Express consent is written or spoken permission directly communicated to the healthcare provider about proposed actions. Express consent demonstrates to the healthcare provider that the client understands what is being proposed. Signing papers or verbal communication such as saying, "Yes, I consent" are examples of express consent.

Implied consent assumes permission is given based on a client's behaviour/actions and the circumstances of a particular situation, rather than on their direct written or spoken agreement (e.g., client rolls up sleeve when nurse reaches for blood pressure cuff or is silent to a proposed action). Implied consent is not shown by a client's non-action (e.g., not moving their arm away) but from active participation (e.g., offers their arm to support the nurse completing a diagnostic test).

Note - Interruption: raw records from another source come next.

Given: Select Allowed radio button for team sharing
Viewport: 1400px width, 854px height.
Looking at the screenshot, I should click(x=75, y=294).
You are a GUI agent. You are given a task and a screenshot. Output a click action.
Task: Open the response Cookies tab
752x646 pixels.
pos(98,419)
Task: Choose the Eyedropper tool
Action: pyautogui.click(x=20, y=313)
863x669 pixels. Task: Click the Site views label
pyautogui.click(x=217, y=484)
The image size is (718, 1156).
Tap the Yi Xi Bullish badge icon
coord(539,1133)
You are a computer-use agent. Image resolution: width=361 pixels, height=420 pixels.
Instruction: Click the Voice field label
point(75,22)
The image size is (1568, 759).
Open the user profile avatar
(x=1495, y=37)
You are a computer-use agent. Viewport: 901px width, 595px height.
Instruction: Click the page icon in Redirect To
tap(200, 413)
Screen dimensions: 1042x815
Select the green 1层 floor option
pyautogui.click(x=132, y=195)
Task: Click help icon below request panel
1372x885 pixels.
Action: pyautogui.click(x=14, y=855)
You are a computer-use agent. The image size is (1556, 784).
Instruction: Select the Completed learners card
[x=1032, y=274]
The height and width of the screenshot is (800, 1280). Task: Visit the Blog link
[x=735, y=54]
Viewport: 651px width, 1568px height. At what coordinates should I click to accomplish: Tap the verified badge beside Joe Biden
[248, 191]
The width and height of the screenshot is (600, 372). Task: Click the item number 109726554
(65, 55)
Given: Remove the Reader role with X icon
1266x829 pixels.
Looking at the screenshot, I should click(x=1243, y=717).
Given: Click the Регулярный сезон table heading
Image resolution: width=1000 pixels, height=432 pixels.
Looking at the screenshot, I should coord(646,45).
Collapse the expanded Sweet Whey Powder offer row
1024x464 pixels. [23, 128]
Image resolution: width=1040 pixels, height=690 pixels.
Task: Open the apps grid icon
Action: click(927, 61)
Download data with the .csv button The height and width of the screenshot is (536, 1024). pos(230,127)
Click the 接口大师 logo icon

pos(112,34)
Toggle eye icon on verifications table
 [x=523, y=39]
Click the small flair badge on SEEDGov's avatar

Nurses recognize that consent may be given verbally, in writing, through an alternative communication system (e.g., computer assisted), or through behaviour that implies consent. To reduce the risk of misinterpretation of consent, nurses should seek verbal affirmation prior to nursing care.

Mobile devices and client health information

Marisol also likely breached her workplace’s policy by using a personal device to store and share client information. As mobile devices themselves store and retain data (often outside of Canada), there is the potential for unauthorized disclosure of clients' personal health information. Without correct encryption, any emails, voicemails, texts, photos, or audio on portable devices (including memory sticks) could be inappropriately accessed or disclosed if the device is lost, stolen, or viewed. Follow your workplace’s policies for mobile devices and client health information or speak to your privacy officer.

​If your workplace does not have a policy regarding the use of mobile devices, discuss the situation with your colleagues and manager to advocate for resources and policies related to the use of technology that could improve client care.

What could Marisol have done differently?

While Marisol's intention was to support continuity of care for Jack, standards related to privacy & confidentiality and consent, her nursing designation's Professional Standards (RPN Code of Ethics if applicable), and agency policies and legal processes need to be followed. Marisol would meet standards by:

  • Obtaining Jack's consent to have his wound photographed and to share the photo with colleagues and the clinic NP.

  • Documenting that Jack's consent was received.

  • Following the Privacy & Confidentiality and Consent practice standards and workplace policies for client consent related to taking and sharing personal health information with other healthcare professionals.

  • Following workplace policies related to use of personal devices and texting or emailing client information.